& i tell my students:

it’s hard to make art

while you’re hiding

 

I was the Visiting Artist at BYU’s Art Department for the 2023-2024 academic year. As part of that position, they ask you to do a solo show in your last semester.

My work is often place-based. It is centered in listening to a place, and while being in place listening to what it surfaces in me and my body. And this show was no different. It came from that same process: of listening to a place and listening to what surfaced in me.

The show had the following components (all below):

1. show statement

2. interviews of current BYU queer students

3. participatory event with the queer BYU community

4. daily performance to share a part of my story

1. show statement

 

1. interviews of current queer BYU students

 

The interviews with six current BYU students came through speakers in columns, which I built to match the architecture of the gallery.
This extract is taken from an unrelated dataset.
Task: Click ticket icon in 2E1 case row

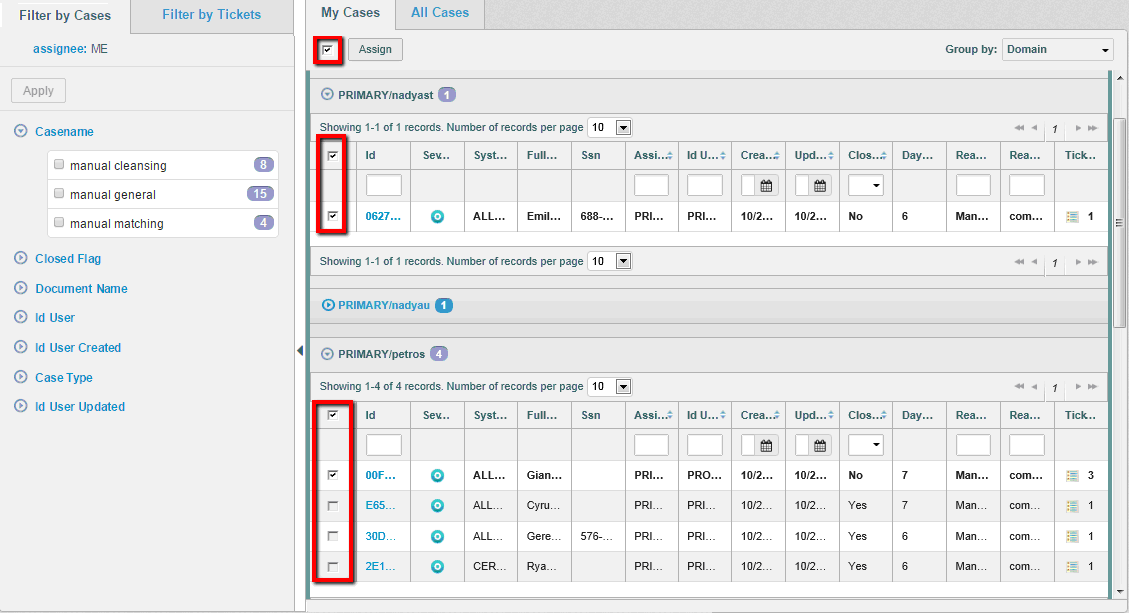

Viewers had to lean in, pressing their ears to the wood to hear/understand the voices.

Full audio of interviews with students, as shared from the columns.

3. participatory event with the queer BYU community

 

Before the show opened, members of the BYU queer community were invited to mark the walls of the gallery. White gallery paint was used on stamps, which read “What is lost when I am me” and “What is found when I am me.” Participants pressed the stamps into the wall, and were also invited to answer both of those questions in a temporary display, which was taken down and archived. Once the show opened, audio from the event was piped through speakers on either wall, to point to the presence of a community that is often invisible to many. The attending QR code showed viewers a time lapse and photos of the night.

4. daily performance to share a part of my story

 

At select times each day, I was present in the space to talk to viewers about the show and hear their life experiences. At those times, I also did a slide projector & audio performance that shared some of my story of reconciling with my queerness.